Lab 4: Caches and Cache Performance

Assigned Friday, May 11
Due Date Monday May 21
Files lab4.tar
Submissions Submit your files via the Canvas assignments page (go to the Labs section, not the Homeworks section). Be sure to follow the detailed instructions at the bottom of this page.

Learning Objectives and Overview

In the first part of this lab, Chip D. Signer, Ph.D., is trying to reverse engineer a competitor's microprocessors to discover their cache geometries and has recruited you to help. Instead of running programs on these processors and inferring the cache layout from timing results, you will approximate his work by using a simulator.

The second part of this lab involves trying to design a Matrix Transpose function that has as few cache misses as possible.

Code for this lab

Running tar xvf lab4.tar from the terminal will extract the lab files to a directory called lab4 with the following files:

Instructions for Part I

Inferring Mystery Cache Geometries  [27 points]

This lab should be done on a 64-bit machine. Use the CSE VM, attu, or your own personal 64-bit computer. You will need the C standard libraries on the machine you use. Otherwise, all the files you need have been provided.

Each of the “processors” is provided as an object file (.o file) against which you will link your code. The file mystery-cache.h defines the function interface that these object files export. It includes a typedef for a type addr_t (an unsigned 8-byte integer) which is what these (pretend) caches use for “addresses”, or you can use any convenient integer type.

typedef unsigned long long addr_t;
typedef unsigned char bool_t;
#define TRUE 1
#define FALSE 0

/** Lookup an address in the cache. Returns TRUE if the access hits,
    FALSE if it misses. */
bool_t access_cache(addr_t address);

/** Clears all words in the cache (and the victim buffer, if
    present). Useful for helping you reason about the cache
    transitions, by starting from a known state. */
void flush_cache(void);

Your job is to fill in the function stubs in cache-test-skel.c which, when linked with one of these cache object files, will determine and then output the cache size, associativity, and block size. You will use the functions above to perform cache accesses and use your observations of which ones hit and miss to determine the parameters of the caches.

Some of the provided object files are named with this information (e.g. cache_65536c_2e_16k.o is a 65536 Byte capacity, 2-way set-associative cache with 16 Byte blocks) to help you check your work. There are also 4 mystery cache object files, whose parameters you must discover on your own.

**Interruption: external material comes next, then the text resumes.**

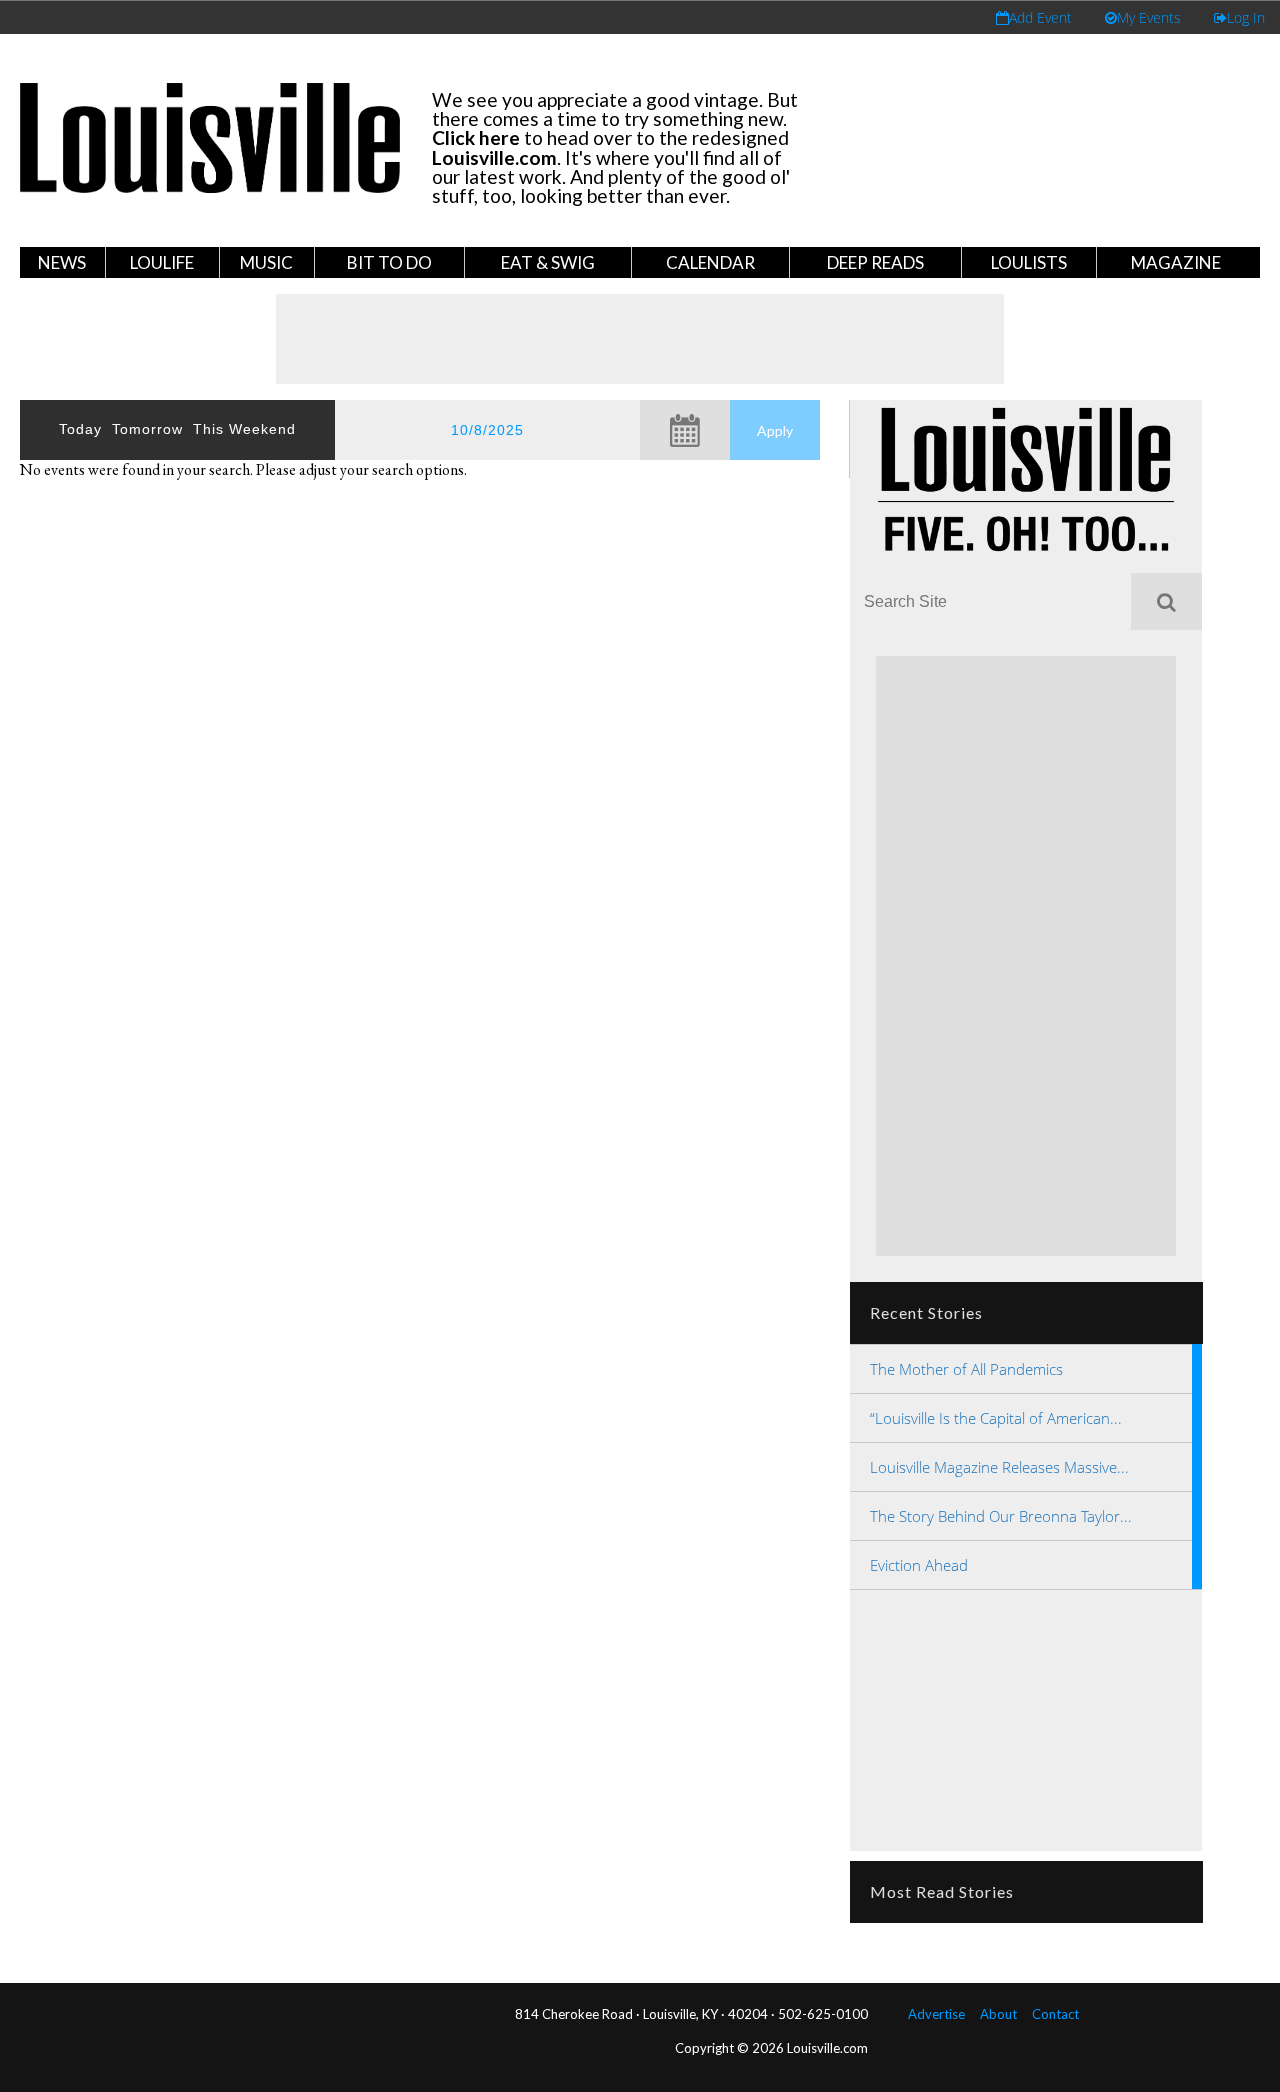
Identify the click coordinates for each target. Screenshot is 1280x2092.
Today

You can assume that the mystery caches have sizes that are powers of 2 and use a least-recently-used replacement policy. You cannot assume anything else about the cache parameters except what you can infer from the cache size. Finally, the mystery caches are all pretty realistic in their geometries, so use this fact to sanity check your results.

The provided Makefile includes a target cache-test. To use it, set TEST_CACHE to the object file to link against on the command line. That is, from within the lab4 directory run the command:

make cache-test TEST_CACHE=cache_65536c_2e_16k.o

This will create an executable cache-test that will run your cache-inference code against the supplied cache object. Run this executable like so:

./cache-test

and it will print the results to the screen.

You may find the testCache.sh script useful. It makes and runs cache-test with all the object files. You can run this shell script like so:

bash testCache.sh

You are not rewquired to use testCache.sh.

Your Tasks

Complete the three functions in cache-test-skel.c that have /* YOUR CODE GOES HERE */ comments in them.

Additionally, determine the geometry of each of the four mystery caches and list these in a comment, along with your name, at the top of your modified cache-test-skel.c.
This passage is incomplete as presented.